Au Nord, après la chute du Général Siad Barre en 1991, la paix et la réconciliation sont à l’honneur. En effet, il a suffit d’une seule conférence pour sceller l’engagement qui a permis d’enterrer la hache de guerre et de prendre ensemble la plus importante décision de leur vie : la proclamation unilatérale de la République de Somaliland et son territoire fixé dans les limites des frontières héritées de l’Empire Coloniale Britannique. Mais la reconstruction sera lente. Les premières années, les armes sont toujours en bandoulière et l’on a du mal à oublier le son des rafales et le bruit assourdissants des canons. Les habitudes du maquis ne se perdent pas facilement.

Des clashs intercommunautaires ont eut lieu mais ils restèrent sans trop de conséquences, le système de résolution des conflits étant jugé de performant. La seconde conférence nationale des Sages de l’histoire s’est tenue à Borama en 1993 et a permis : d’élire un nouveau président après le mandat  transitoire du gouvernement installé en 1991 et la mise en place de la première véritable constitution du pays.  

Tandis qu’au Sud, c’est l’escalade et le début d’une longue guerre civile. Pour acheminer l’aide humanitaire, les Nations Unies vont intervenir militairement dès avril 1991. Démarre alors les Opérations des Nations Unis en Somalie (ONUSOM). Déjà à cette époque, la République de Djibouti avait prit l’initiative de voler au secours du peuple somalien et d’organiser dans la capitale, la première conférence de réconciliation somalienne validant un gouvernement de transition.

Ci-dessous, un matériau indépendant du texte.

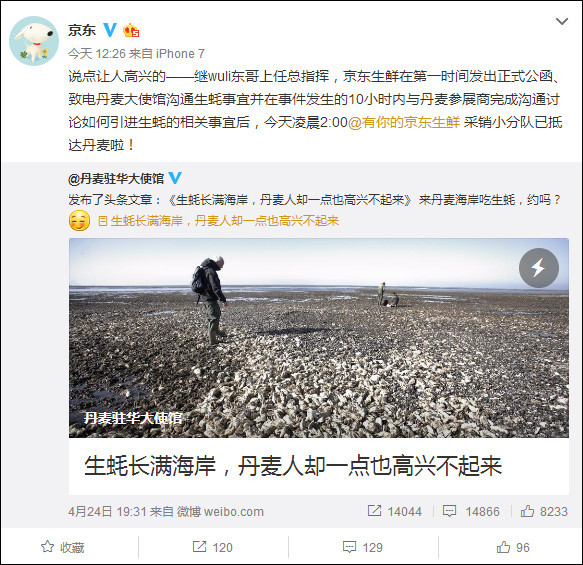This screenshot has width=583, height=565.
Task: Click the large headline 生蚝长满海岸 article title
Action: click(293, 466)
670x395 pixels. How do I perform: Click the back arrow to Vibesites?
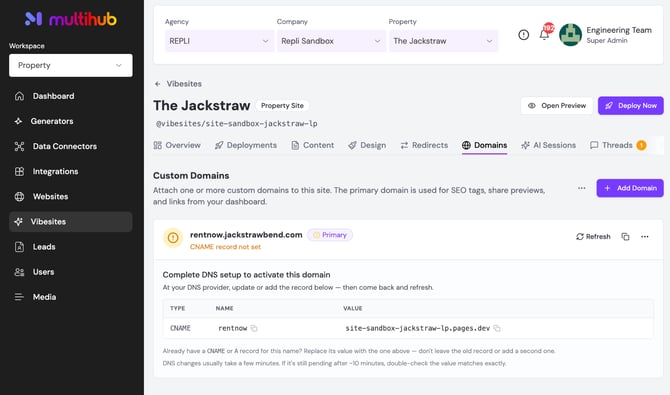158,84
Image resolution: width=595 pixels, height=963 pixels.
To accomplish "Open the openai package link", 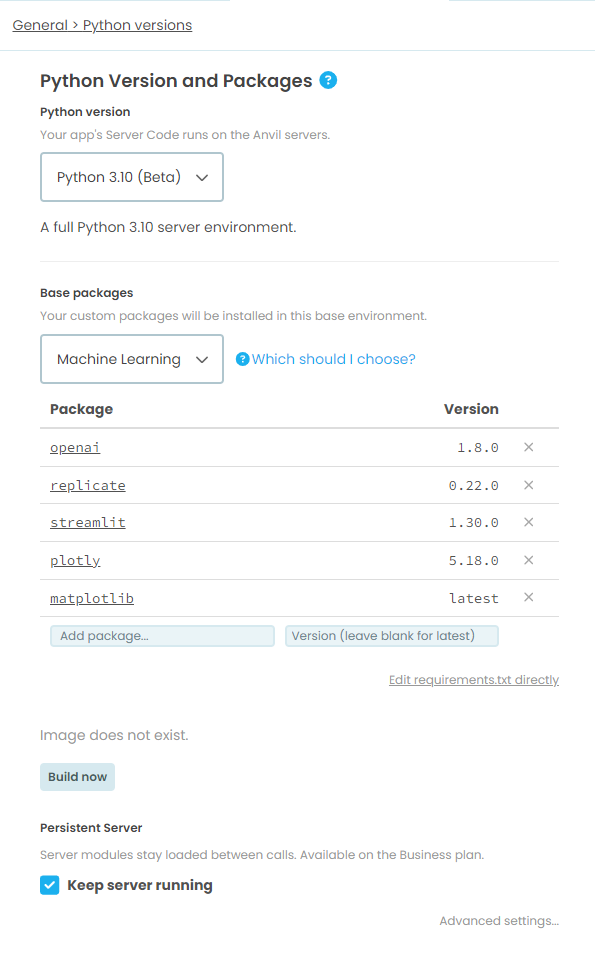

Dès sa première participation à l’Assemblée Générale des Nations Unies, le Président Ismaïl Omar Guelleh redonne le ton et lance un appel à la communauté internationale pour voler à nouveau au secours du peuple somalien. Il promet de créer un tremplin pour la masse silencieuse et réussi, pour la première fois, à faire participer au dialogue des leaders de la société civile, des chefs de clans et des représentants des milieux d’affaire. Ce fut une réussite car, toutes les bases institutionnelles d’un Etat et son fonctionnement furent créées. De l’avis des observateurs internationaux qui suivent de près le dossier somalien, la Conférence d’Arta était de loin la mieux préparée, la mieux organisée tout en étant celle qui a accueilli le plus large panel de participant. Cette Conférence également avait mit sur pied le premier Gouvernement National de Transition à obtenir, depuis 1991, une très large reconnaissance internationale.  

Pendant trente ans, chacun ramera au milieu d’un océan agité et souvent, face à des vents contraires.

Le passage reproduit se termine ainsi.